Auf das Joghurt folgt der Käse
Die ungleiche Mittelverteilung zeigt sich auch anderswo, beginnend beim Anbau von Hülsenfrüchten, der nur geringfügig gefördert wird. Denn während Landwirte für den Anbau von Zuckerrüben rund 2100 Franken plus 200 Franken für die Zuckerherstellung erhalten, sind es für Hülsenfrüchte nur 1000 Franken. Wobei dies bereits einen Fortschritt darstellt, denn bis Mitte 2023 erhielten Schweizer Landwirte für den Anbau von Hülsenfrüchten für die menschliche Ernährung überhaupt keine Einzelkulturbeiträge – Geld gab es nur für den Anbau der Hülsenfrüchte für Tierfutter.

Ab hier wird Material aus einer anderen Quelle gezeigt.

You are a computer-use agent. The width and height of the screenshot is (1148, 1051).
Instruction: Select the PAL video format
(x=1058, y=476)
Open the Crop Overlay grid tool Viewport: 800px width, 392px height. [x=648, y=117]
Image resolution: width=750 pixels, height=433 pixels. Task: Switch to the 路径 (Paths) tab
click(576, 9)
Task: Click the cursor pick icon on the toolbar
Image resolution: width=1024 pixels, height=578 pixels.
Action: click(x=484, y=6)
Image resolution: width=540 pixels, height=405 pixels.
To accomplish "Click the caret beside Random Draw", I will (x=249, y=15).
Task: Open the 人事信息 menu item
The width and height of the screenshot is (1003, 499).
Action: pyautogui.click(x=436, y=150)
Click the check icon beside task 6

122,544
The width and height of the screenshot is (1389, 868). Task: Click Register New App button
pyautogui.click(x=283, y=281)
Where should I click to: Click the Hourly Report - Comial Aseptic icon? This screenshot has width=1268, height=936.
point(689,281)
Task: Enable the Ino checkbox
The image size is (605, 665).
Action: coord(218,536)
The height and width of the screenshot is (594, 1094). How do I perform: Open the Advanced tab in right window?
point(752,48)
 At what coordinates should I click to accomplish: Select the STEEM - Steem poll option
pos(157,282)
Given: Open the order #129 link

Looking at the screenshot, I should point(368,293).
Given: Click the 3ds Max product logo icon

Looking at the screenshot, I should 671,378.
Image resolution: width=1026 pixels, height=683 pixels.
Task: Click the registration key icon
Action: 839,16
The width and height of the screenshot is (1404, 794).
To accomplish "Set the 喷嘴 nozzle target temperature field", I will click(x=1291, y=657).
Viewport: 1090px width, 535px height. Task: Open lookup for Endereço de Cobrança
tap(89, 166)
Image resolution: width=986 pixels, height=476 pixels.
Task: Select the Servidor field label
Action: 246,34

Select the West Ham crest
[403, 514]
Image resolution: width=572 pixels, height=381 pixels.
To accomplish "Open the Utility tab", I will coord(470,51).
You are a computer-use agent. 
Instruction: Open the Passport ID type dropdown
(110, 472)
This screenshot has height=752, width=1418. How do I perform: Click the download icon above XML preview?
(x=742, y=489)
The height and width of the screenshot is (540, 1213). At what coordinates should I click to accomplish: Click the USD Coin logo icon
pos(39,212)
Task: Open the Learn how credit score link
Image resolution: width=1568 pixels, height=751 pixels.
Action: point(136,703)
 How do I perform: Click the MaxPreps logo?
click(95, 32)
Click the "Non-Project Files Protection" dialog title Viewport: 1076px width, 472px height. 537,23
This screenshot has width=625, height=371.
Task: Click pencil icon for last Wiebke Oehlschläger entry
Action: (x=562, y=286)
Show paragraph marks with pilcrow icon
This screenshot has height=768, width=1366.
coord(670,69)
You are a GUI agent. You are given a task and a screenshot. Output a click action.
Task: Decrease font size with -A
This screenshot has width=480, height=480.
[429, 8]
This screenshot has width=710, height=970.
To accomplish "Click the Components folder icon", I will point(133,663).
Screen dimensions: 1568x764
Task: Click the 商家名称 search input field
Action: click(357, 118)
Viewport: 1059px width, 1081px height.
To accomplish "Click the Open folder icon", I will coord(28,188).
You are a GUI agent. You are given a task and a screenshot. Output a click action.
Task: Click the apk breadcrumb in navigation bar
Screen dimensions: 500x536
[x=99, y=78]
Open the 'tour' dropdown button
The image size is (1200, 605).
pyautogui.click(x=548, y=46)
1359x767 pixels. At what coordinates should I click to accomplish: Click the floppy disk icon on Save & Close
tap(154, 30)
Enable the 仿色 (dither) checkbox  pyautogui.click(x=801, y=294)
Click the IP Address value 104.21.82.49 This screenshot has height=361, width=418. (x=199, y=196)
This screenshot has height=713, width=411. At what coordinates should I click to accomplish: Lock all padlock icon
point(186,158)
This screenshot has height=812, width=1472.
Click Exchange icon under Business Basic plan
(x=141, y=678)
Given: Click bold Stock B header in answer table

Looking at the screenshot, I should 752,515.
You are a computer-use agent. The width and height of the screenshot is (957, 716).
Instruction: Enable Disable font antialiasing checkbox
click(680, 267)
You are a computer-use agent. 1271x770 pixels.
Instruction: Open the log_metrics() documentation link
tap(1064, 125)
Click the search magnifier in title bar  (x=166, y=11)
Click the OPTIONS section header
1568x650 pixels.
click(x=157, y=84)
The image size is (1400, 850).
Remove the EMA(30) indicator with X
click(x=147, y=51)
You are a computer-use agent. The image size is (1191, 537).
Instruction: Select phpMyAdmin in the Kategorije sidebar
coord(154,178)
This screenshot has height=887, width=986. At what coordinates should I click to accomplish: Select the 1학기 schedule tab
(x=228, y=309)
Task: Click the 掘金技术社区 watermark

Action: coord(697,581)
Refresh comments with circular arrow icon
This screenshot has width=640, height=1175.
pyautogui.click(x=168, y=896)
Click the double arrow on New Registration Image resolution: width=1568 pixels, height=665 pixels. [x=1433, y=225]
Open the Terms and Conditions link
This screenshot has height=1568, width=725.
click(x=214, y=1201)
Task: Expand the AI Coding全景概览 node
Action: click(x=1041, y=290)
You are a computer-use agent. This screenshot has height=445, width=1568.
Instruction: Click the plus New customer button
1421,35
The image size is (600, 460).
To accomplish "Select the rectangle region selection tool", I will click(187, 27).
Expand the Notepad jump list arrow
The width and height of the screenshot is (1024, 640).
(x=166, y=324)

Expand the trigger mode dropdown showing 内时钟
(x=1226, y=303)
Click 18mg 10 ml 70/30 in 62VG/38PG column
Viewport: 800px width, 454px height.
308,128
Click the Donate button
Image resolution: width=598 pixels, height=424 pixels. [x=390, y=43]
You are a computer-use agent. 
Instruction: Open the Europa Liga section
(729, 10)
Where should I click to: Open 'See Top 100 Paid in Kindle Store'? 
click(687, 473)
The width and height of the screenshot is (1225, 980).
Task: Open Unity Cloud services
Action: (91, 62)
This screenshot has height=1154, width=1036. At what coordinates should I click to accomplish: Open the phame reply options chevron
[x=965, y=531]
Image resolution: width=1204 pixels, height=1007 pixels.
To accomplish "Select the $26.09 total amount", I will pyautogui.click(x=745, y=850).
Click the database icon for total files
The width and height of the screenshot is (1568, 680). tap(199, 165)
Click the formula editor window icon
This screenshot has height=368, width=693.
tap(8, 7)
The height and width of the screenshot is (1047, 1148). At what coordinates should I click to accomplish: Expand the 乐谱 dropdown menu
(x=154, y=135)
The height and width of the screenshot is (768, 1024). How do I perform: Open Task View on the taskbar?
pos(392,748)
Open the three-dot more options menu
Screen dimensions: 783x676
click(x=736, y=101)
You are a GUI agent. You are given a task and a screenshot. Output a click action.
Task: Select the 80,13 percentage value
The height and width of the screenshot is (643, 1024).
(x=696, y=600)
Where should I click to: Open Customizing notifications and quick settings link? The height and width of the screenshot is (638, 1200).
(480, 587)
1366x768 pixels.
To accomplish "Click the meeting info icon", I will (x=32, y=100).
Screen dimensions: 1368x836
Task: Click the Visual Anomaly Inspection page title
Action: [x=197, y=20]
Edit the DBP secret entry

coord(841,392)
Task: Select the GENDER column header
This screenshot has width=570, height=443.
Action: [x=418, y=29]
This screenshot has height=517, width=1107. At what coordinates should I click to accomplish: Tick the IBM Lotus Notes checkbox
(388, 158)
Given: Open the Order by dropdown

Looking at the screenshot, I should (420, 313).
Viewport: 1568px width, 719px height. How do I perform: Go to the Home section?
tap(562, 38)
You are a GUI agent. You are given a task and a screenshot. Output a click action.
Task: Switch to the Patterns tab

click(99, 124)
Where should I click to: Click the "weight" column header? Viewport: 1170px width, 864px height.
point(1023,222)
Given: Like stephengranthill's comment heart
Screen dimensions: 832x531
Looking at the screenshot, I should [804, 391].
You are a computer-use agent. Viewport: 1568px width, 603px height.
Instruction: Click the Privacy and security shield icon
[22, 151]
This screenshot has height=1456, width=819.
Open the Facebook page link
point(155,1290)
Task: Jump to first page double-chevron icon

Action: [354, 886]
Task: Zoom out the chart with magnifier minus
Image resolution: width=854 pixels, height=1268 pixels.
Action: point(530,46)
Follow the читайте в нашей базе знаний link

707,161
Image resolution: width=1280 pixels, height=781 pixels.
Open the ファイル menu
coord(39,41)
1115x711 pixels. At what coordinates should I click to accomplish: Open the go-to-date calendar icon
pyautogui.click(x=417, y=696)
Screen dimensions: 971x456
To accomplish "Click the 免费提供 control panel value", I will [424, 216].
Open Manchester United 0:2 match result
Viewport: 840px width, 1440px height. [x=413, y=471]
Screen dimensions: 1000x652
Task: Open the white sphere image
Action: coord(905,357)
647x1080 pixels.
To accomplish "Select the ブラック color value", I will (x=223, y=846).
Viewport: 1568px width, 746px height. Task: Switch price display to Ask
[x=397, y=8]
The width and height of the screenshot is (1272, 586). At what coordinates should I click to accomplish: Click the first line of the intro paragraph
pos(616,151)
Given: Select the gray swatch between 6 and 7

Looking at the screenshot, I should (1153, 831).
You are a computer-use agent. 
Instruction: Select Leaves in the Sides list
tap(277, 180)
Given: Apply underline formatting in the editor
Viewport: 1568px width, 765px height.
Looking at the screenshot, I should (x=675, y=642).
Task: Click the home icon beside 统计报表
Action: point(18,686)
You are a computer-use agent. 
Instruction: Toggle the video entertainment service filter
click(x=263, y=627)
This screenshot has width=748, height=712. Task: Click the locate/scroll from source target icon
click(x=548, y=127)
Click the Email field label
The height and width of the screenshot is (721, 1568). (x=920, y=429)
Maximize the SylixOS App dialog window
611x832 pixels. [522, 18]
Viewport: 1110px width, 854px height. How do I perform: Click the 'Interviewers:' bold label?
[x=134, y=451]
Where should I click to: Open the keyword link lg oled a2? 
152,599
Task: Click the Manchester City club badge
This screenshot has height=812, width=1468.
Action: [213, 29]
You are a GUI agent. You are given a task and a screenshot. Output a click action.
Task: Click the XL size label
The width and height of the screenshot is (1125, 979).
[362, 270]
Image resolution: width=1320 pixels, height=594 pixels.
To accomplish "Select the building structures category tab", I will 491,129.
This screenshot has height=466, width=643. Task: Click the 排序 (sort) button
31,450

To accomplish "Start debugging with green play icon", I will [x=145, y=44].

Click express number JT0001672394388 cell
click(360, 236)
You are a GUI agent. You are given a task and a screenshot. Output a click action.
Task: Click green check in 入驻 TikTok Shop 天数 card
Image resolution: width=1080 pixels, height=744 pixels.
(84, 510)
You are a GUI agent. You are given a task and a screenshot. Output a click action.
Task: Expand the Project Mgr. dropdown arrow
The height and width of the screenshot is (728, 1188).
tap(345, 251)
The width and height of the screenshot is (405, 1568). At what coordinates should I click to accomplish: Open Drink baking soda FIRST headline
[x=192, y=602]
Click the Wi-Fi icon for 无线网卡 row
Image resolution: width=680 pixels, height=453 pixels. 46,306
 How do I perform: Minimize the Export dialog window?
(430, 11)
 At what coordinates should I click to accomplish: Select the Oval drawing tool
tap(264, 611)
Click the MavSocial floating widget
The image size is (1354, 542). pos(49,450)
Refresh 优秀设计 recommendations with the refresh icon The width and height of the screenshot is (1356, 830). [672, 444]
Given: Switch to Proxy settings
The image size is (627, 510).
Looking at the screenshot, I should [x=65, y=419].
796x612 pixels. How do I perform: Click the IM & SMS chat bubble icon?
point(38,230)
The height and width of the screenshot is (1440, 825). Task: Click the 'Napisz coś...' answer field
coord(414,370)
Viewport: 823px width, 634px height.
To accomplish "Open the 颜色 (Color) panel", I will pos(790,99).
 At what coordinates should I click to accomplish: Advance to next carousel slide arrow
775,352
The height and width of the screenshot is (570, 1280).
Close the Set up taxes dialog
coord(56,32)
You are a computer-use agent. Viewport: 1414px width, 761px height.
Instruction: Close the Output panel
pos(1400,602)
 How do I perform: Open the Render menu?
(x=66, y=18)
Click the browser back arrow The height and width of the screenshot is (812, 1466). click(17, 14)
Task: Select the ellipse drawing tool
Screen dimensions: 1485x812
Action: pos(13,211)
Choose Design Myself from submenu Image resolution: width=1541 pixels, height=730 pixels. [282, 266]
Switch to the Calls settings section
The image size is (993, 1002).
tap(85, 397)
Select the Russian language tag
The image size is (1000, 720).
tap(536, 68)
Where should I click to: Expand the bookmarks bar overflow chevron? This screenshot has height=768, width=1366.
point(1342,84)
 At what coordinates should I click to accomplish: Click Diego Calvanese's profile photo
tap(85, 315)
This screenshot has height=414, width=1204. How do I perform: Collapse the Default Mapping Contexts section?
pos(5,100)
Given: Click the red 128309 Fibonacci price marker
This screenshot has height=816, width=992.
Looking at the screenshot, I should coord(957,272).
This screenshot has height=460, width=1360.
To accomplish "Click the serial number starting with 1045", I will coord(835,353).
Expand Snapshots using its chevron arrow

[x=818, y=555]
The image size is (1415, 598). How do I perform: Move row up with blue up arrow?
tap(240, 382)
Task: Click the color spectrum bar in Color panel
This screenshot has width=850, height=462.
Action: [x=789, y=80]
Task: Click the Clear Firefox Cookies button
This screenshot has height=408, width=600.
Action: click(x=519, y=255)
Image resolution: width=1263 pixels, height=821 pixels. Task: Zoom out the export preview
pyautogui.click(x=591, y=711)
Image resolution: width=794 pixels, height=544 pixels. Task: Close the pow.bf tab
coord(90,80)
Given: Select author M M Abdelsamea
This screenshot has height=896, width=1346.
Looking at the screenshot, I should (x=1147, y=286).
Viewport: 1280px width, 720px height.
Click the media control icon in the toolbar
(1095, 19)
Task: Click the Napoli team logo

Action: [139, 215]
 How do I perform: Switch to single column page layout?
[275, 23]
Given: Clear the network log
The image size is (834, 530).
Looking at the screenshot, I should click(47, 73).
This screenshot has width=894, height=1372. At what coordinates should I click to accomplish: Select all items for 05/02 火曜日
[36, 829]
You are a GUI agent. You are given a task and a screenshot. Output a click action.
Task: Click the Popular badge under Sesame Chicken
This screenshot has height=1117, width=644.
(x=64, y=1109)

Was die Finanzen von Fabas anbelangt, so wurden kürzlich im Rahmen einer Seed-Finanzierungsrunde 1,3 Millionen Franken an frischem Kapital eingesammelt. Daran beteiligt waren unter anderem Industrie- und Privatinvestoren sowie mehrere Business Angels. Mit dem frischen Kapital wird unter anderem die Forschung im eigenen Labor vorangetrieben, denn nicht nur soll die Joghurt-Vormischung weiter perfektioniert werden, es wird aktuell auch an einer pflanzlichen Käse-Vormischung gearbeitet. «In Bezug auf den Frischkäse sind wir schon ziemlich weit; herausfordernder gestalten sich der Mozzarella und der Hartkäse», erklärt Lena Rutishauser. Erste Prototypen existieren bereits und das Ziel ist, dass die Käse-Vormischung 2025 auf den Markt kommen kann. Auch pflanzlicher Rahm oder Schlagrahm könnte in Zukunft zum Thema werden, wie Anik Thaler verrät. Doch nun gelte es vorerst, den Fokus auf einen gelungenen Markteinstieg der Joghurt-Vormischung zu legen.